I mean, I hope they know all that. The smart thing to do would be to go find out, but I’m in this very, very stupid ‘ignorance is bliss’ trance right now, and I just...I don’t want to find out anything that will shake me more than I’ve already been shaken.

“So they know Richard is the one who actually fucked up the paperwork, right?” Cohen asks.

“Um…” I look down at my beer.

“Lydia,” Cece says, her voice heavy with disappointed. “You didn’t tell them? You let them think it was you? This is your reputation on the line. Your work.”

“I know,” I say, nodding along in part because I really do agree with everything she’s saying. I also want her to stop talking, because knowing she’s right doesn’t mean there’s a damn thing I can do about it. “When I was standing there, in the room with my co-workers and my boss
—Richard included—it just felt like tattling to reveal what Richard did.
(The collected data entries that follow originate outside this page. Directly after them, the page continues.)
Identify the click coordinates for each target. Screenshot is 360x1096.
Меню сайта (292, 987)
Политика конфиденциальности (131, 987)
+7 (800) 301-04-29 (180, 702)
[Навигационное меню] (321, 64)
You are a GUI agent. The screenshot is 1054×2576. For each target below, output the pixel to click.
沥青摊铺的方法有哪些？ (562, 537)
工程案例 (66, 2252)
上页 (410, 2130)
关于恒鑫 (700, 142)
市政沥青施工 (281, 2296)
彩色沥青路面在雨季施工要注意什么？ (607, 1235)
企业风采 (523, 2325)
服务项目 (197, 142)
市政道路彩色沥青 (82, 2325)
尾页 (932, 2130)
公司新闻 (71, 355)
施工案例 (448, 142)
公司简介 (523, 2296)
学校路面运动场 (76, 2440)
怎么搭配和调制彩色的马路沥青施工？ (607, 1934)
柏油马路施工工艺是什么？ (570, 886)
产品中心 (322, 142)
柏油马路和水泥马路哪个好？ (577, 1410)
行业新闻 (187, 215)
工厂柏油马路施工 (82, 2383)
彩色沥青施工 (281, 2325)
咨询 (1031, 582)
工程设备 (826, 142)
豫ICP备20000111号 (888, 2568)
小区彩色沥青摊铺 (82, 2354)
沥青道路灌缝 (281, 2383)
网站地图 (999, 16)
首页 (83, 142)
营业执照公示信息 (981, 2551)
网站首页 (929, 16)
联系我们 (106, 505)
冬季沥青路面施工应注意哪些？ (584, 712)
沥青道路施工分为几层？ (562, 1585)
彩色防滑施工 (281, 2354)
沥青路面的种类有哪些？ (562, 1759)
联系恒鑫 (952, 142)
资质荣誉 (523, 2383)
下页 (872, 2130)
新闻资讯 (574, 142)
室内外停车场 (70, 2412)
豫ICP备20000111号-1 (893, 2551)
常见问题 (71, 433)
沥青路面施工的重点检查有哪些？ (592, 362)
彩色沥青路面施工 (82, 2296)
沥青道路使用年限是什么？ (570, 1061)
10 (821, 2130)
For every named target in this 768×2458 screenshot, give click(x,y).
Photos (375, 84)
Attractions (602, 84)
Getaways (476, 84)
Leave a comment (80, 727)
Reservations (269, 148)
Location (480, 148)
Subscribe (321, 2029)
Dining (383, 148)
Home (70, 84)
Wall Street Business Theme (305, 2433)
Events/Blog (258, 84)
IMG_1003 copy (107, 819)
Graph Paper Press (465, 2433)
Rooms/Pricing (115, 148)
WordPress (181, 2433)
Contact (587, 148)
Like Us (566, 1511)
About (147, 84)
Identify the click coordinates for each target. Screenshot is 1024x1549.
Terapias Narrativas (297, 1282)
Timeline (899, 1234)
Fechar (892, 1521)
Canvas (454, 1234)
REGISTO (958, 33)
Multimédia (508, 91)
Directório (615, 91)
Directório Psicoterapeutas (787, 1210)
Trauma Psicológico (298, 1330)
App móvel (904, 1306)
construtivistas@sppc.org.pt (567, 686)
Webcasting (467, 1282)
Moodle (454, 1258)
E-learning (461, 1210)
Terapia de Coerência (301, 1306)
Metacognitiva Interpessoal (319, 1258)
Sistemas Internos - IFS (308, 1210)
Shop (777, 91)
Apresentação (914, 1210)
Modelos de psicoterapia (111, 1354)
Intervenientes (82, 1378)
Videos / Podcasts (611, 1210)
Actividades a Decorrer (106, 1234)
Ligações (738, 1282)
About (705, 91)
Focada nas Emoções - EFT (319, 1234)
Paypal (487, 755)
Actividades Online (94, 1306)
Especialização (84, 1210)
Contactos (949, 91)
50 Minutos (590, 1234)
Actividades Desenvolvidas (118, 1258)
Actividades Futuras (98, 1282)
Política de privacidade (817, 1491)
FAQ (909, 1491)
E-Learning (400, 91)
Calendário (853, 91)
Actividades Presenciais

Especially because I wasn’t sure he’d back me up, and, technically speaking, my signature was the last on that envelope.”

“If it came down to ‘he said, she said,’ you didn’t have the evidence,” Maren says softly.

“Exactly. So I’m just riding it out right now and hoping that my work and my diligence speak for itself.” And maybe that Richard gets involved in some shady case and has to be put into a witness protection program somewhere remote...like South Dakota or Wyoming. Or maybe that he falls hard for a Vegas show girl and decides to give up law and deal blackjack professionally.